A revised and updated version of
Abraham Kuyper: An Annotated Bibliography 1857-2010 by Tjitze Kuipers (2011)

You can buy a printed edition of this book on the site of the publisher.


Amsterdam, J.H. Kruyt 1883. VIII pp., 19cm.
Printed: (probably) April 1883.
Preface dated: Amsterdam, April 1883.
On the title page: Om onderscheijdt te maken tusschen het heylighe ende onheylige. (Ezech. 42:20).
Printer’s proof.
ET: Mabdîl (Hebrew for “[God] who makes division”).

Half-title, title page, and preface (KA 366). It appears from the preface that this printer’s proof was a design for the title page and preface for the three-volume series of biblical-theological studies that was ultimately published under the title Uit het Woord. Tweede serie [From the Word: Second series] (see 1884.09, 1885.04, and 1886.24; for the first series, see 1875.10, 1875.11, and 1879.01). Ultimately the second series would include approximately thirty articles more than the preface to Mabdîl announces; changes also appear to have been made to the classification of the articles and the series. Item 1883.06 would also be added to the series, being “nothing else than the consistent application of the ‘Mabdîl’ to the Church of Christ as well.”

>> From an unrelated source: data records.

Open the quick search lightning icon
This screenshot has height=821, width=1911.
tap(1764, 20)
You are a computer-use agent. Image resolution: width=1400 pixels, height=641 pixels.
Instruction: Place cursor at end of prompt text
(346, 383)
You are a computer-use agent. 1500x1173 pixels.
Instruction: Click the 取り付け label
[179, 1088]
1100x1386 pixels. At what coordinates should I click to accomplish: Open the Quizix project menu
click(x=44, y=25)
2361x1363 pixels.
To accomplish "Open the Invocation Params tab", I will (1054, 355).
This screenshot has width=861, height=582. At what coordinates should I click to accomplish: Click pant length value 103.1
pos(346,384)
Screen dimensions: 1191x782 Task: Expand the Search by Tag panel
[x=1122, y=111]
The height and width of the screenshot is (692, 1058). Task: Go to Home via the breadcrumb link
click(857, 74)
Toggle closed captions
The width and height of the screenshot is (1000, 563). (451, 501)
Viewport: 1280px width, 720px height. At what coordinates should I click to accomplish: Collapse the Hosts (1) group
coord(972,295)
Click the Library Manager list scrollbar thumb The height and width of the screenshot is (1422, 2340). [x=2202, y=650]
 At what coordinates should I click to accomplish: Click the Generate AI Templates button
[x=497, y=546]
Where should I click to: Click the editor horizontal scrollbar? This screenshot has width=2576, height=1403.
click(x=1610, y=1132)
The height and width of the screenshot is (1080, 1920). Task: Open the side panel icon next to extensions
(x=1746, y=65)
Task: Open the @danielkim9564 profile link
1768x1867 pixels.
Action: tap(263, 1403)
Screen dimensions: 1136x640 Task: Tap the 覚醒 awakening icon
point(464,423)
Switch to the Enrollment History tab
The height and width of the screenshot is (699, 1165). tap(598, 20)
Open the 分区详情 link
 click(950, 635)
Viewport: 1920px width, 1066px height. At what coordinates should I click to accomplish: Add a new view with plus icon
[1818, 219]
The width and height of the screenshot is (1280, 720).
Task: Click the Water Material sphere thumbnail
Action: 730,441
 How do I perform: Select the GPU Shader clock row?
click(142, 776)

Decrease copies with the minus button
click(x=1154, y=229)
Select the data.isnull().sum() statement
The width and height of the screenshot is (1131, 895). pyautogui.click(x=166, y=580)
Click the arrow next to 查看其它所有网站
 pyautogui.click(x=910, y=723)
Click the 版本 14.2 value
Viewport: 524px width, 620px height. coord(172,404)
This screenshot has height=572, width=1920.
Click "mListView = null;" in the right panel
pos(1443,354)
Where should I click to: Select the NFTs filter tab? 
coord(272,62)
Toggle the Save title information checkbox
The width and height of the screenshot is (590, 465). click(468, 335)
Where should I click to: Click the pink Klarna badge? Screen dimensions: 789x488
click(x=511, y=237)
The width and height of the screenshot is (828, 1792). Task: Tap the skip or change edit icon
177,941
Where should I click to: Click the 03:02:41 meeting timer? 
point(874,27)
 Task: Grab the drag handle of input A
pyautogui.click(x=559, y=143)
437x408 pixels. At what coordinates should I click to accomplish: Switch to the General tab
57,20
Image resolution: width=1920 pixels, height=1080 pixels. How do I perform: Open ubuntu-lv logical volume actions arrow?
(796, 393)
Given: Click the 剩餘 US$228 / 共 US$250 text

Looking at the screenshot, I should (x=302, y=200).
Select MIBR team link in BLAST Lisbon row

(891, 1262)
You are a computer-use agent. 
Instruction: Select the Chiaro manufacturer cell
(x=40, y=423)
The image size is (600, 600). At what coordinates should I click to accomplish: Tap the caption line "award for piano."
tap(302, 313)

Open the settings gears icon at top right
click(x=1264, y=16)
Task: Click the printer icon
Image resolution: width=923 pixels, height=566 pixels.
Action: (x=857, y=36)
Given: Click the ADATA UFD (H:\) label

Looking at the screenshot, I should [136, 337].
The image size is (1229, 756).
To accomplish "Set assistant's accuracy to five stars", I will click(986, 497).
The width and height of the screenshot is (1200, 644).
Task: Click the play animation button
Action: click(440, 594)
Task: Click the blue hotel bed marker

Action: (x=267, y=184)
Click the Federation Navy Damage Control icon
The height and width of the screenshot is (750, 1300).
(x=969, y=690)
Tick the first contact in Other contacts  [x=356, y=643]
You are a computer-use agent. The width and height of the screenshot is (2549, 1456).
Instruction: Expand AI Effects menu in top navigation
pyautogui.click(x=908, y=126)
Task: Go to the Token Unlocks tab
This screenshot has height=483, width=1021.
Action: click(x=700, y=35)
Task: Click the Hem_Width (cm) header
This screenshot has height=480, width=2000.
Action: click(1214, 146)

Kuyper apparently had second thoughts about publishing these volumes with such an obscure title, which he would have had to explain in the preface. Therefore, the title was dropped along with the preface explaining it. In addition to a detailed table of contents for the projected three volumes, the dropped preface also provides a pithy analysis of the way in which pantheism blurs the boundaries set up by God. Kuyper thus also left out the background information about what had given rise to the first volume: “The awful danger [of pantheism] moved me more than three years ago now to bravely raise up the watchword once again that ‘grace is particular!’—a saying which caused everyone, however finely and imperceptibly afflicted they were, to detest me ever since; but which also led many in the nation to offer me thanks and sympathy. The effects of this phrase were actually so strong that the pressure continued unabatedly to put the series which elaborated this phrase within everyone’s reach.”